Output exactly the lines from the line that has "Click the 容量 up arrow to increase size" through the last line of the data below, with no pictures.

....................

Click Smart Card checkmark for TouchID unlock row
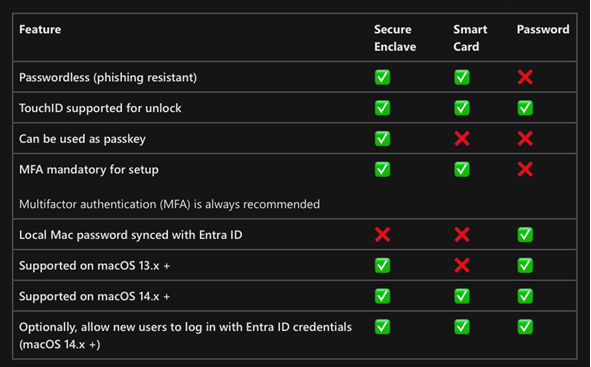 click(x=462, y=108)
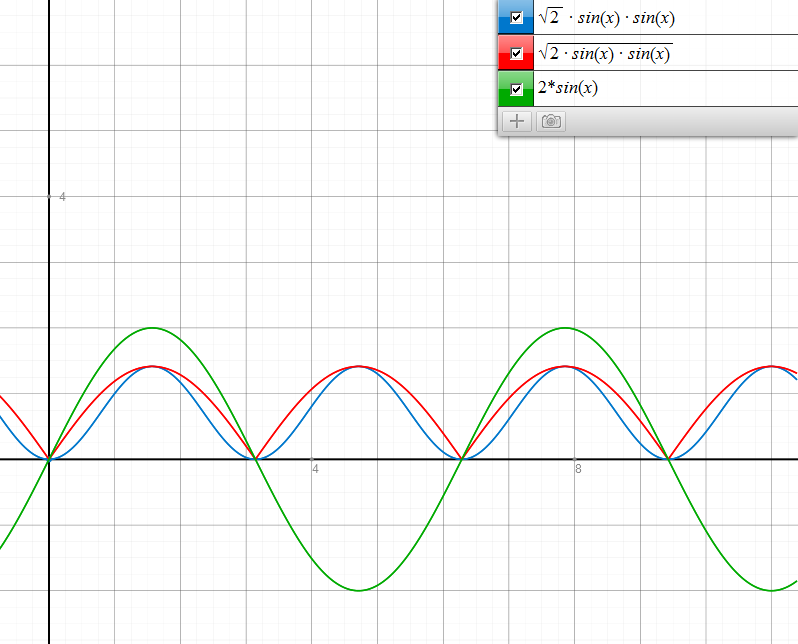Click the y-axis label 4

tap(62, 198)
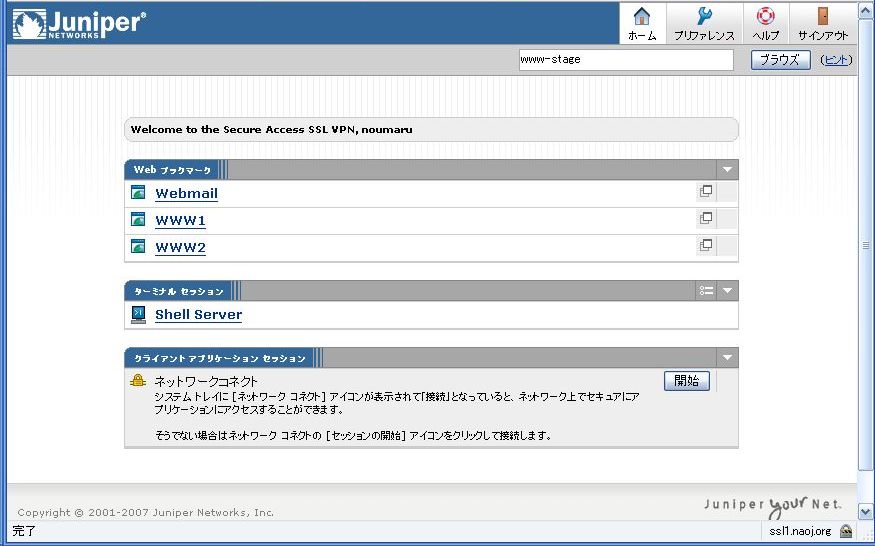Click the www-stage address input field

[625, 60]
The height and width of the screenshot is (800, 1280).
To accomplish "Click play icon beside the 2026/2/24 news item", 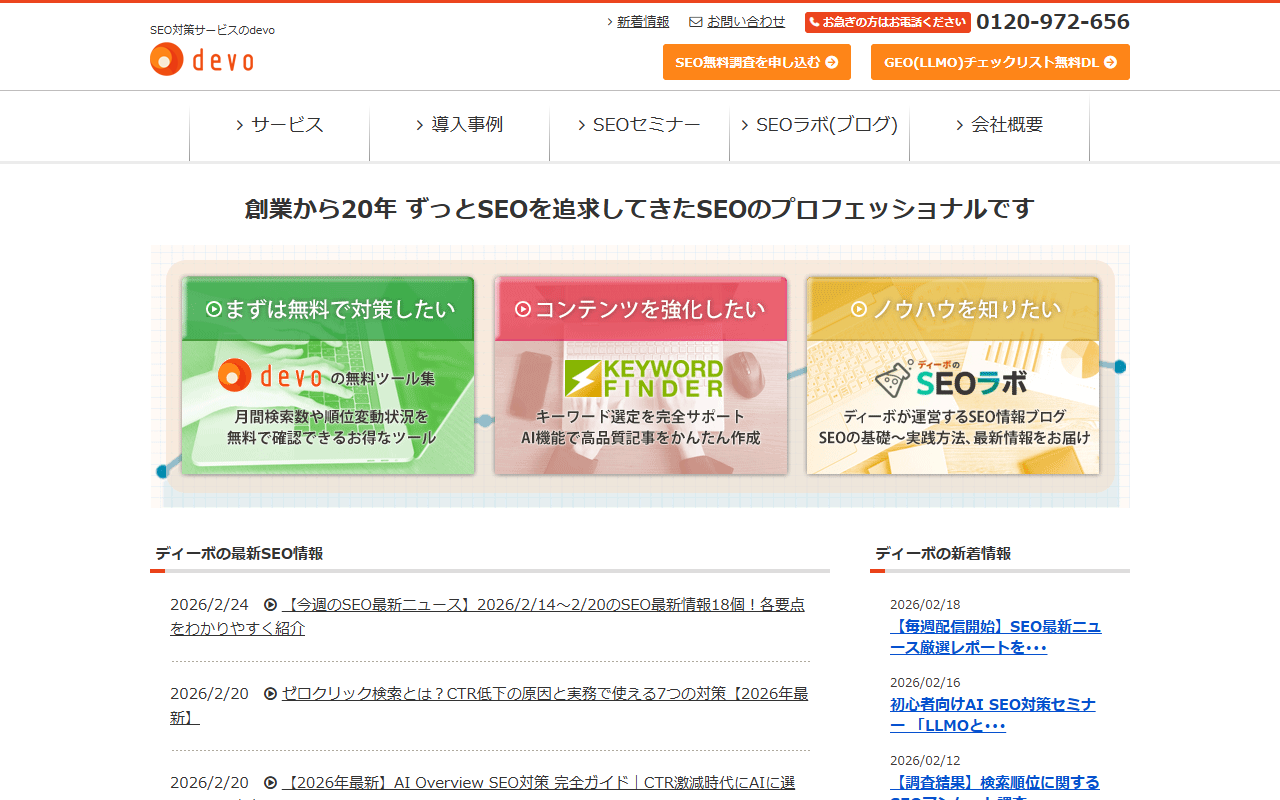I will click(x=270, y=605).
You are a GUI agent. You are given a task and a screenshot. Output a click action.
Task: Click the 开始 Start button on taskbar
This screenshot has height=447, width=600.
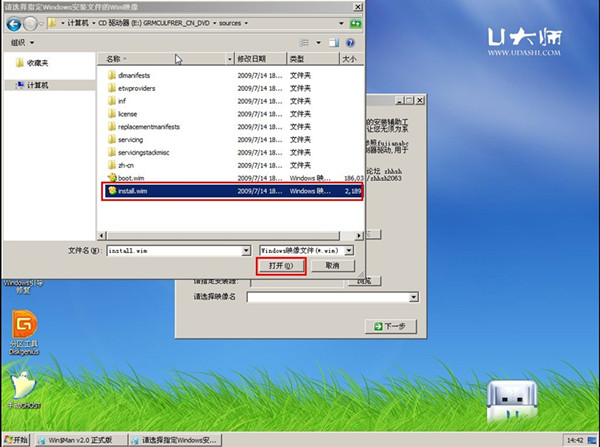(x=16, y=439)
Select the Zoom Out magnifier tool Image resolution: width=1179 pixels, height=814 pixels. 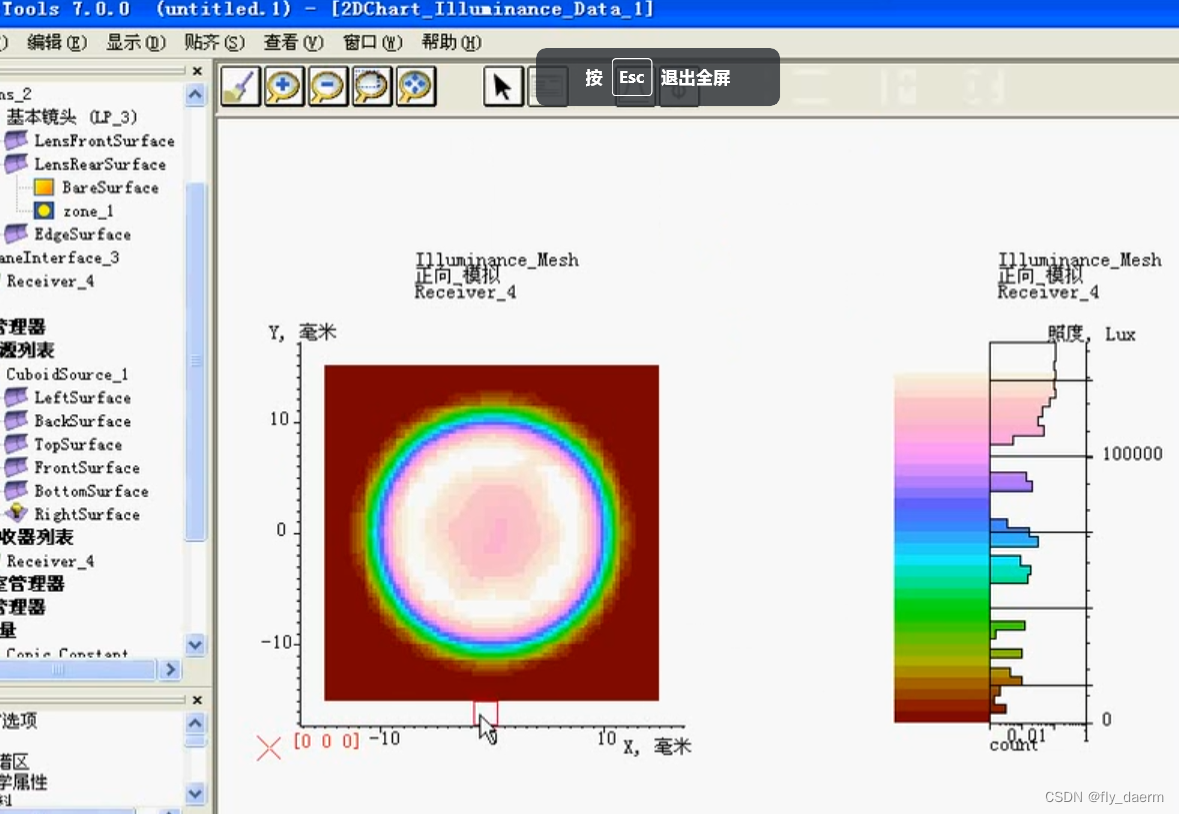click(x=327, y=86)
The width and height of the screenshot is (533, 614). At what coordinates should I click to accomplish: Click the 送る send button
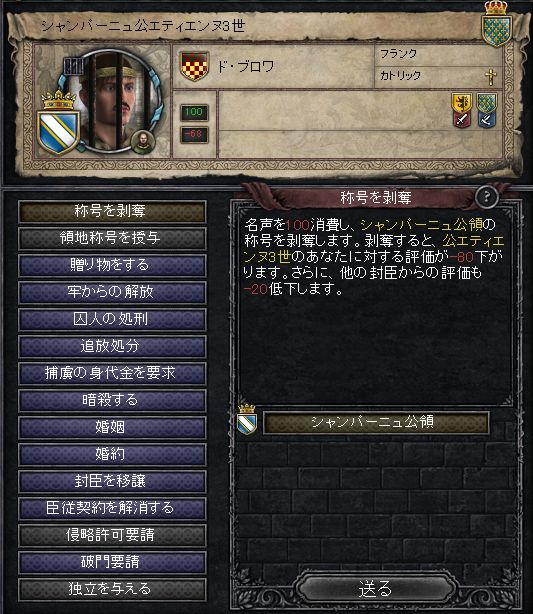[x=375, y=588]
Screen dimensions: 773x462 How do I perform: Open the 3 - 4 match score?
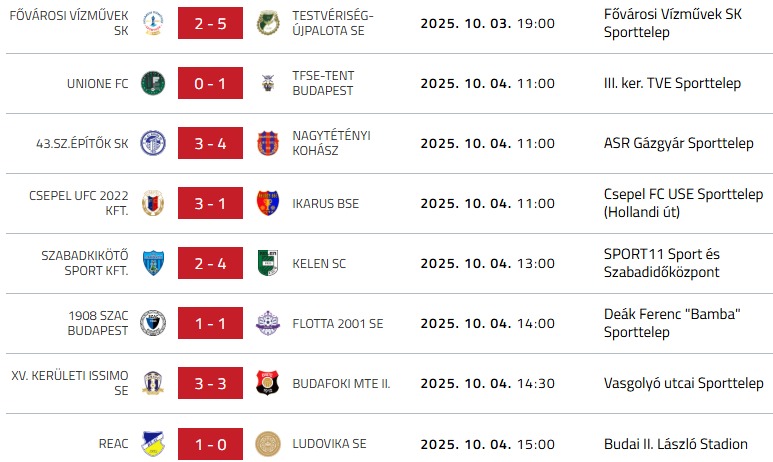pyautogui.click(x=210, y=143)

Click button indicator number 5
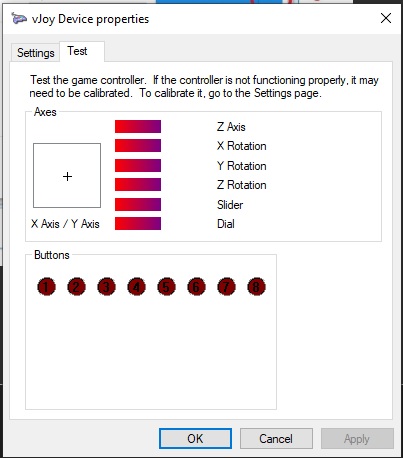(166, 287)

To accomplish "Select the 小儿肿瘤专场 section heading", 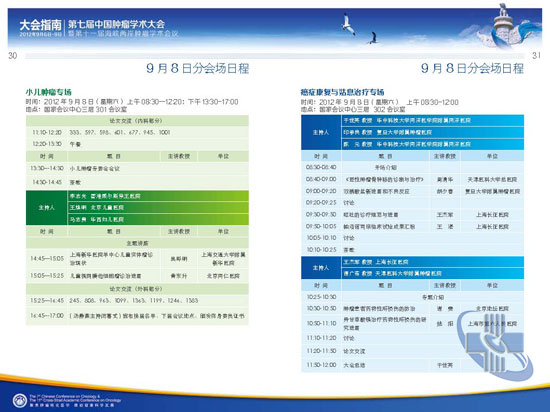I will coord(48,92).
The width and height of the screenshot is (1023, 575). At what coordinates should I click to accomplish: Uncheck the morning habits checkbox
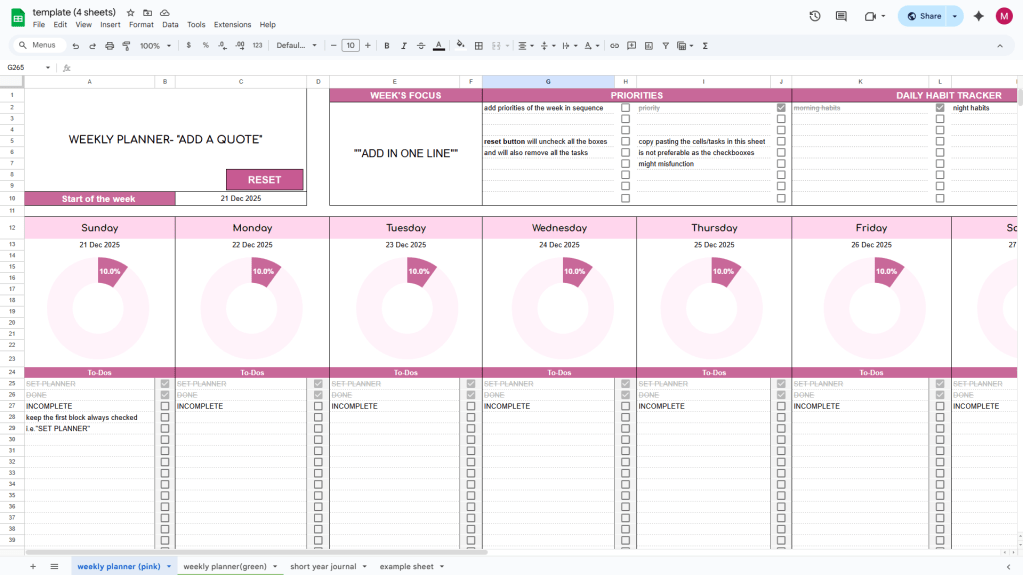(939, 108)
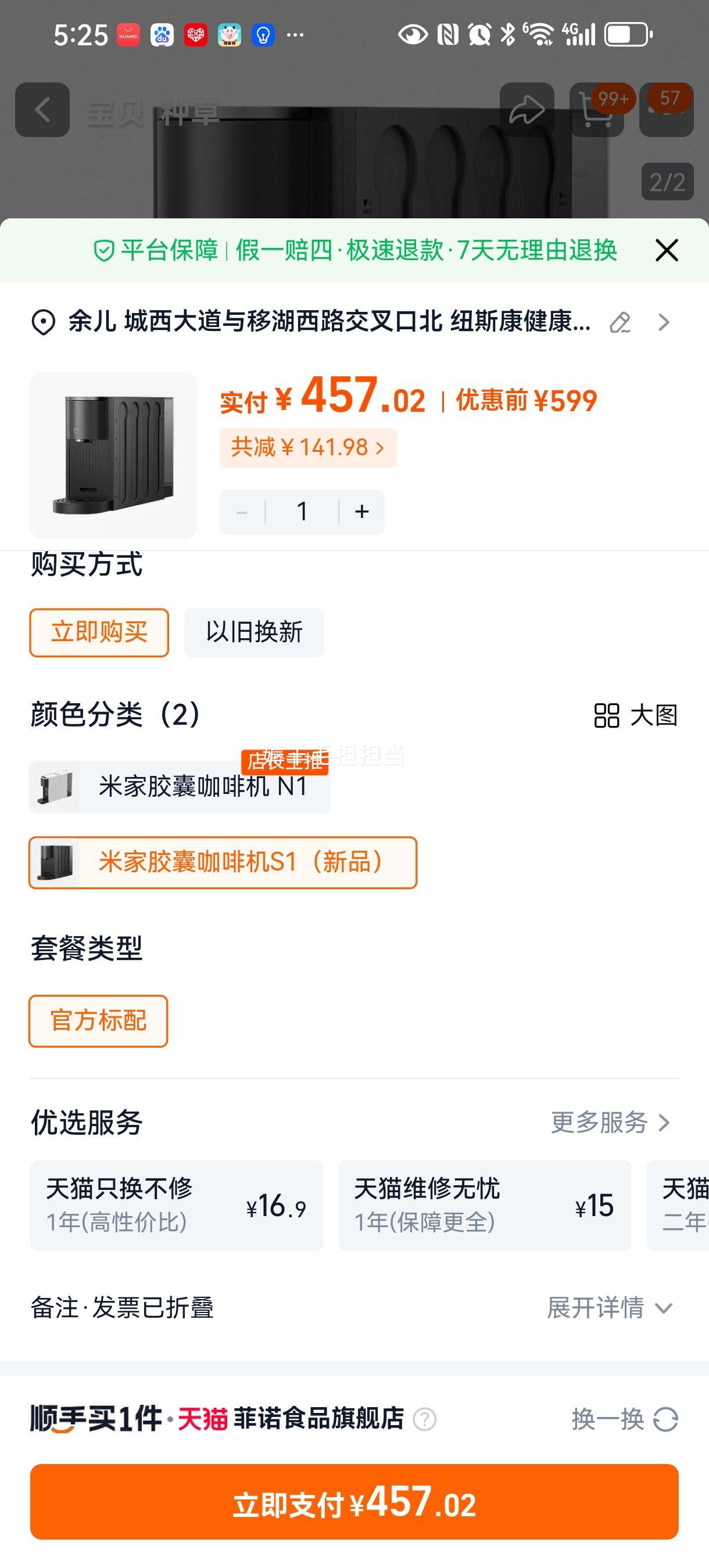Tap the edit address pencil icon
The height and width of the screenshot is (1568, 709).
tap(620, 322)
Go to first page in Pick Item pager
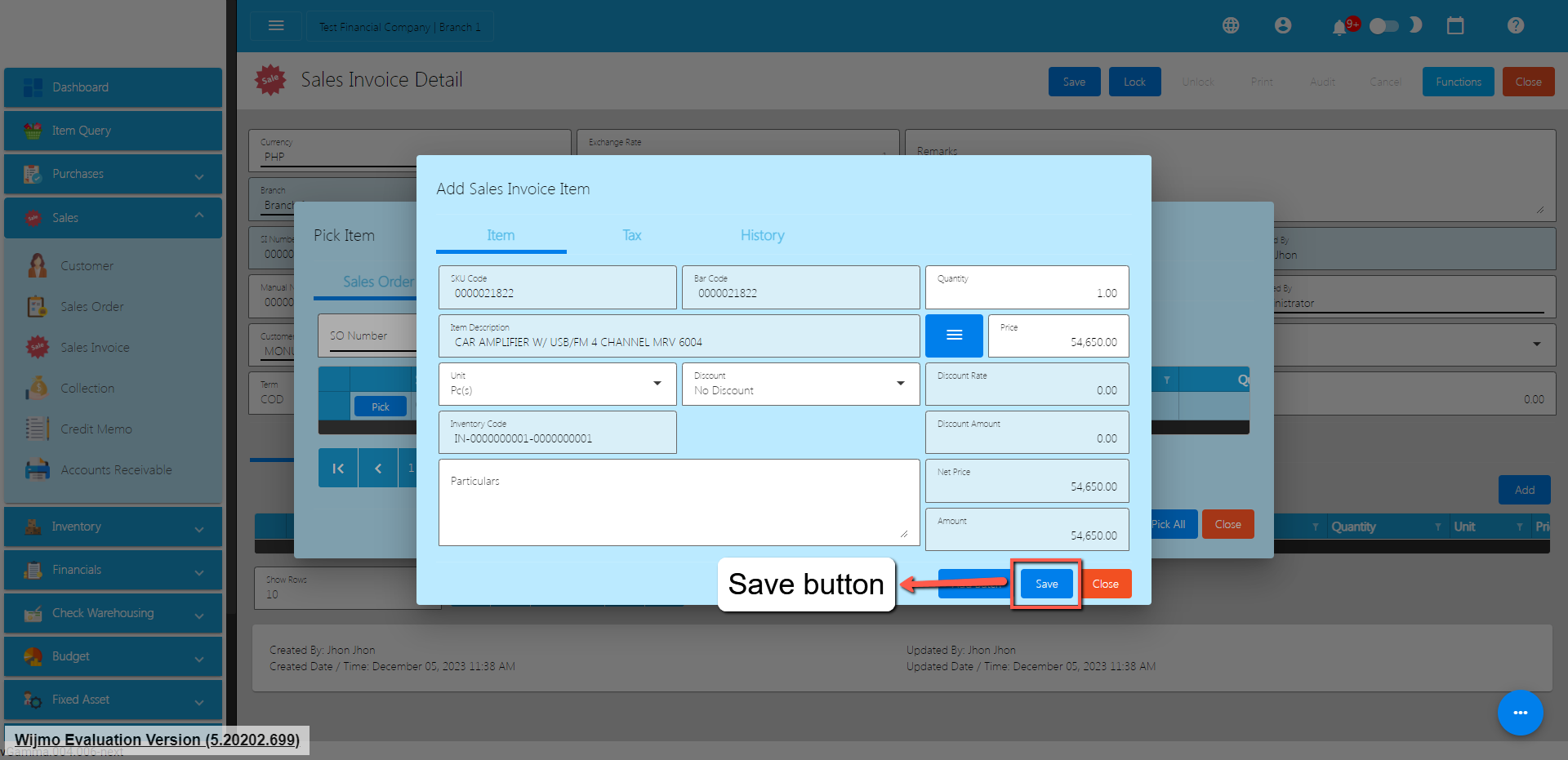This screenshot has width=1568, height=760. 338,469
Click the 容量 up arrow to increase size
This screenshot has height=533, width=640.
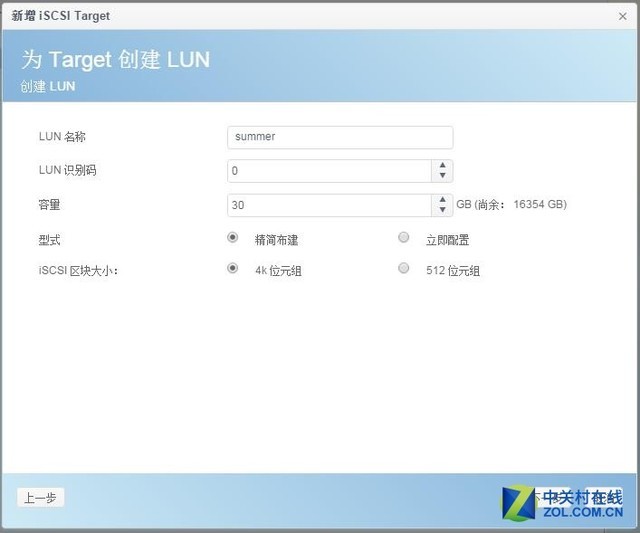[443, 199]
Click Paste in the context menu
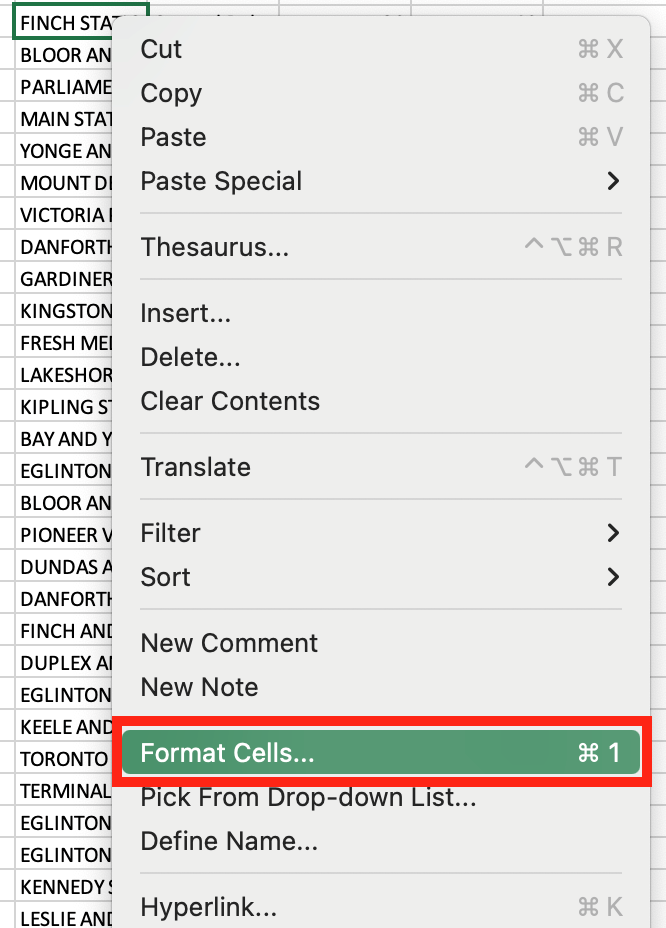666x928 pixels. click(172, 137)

....................

**Task answer**
Click the 容量 up arrow to increase size
This screenshot has height=533, width=640.
[443, 199]
Click Paste in the context menu
666x928 pixels. click(172, 137)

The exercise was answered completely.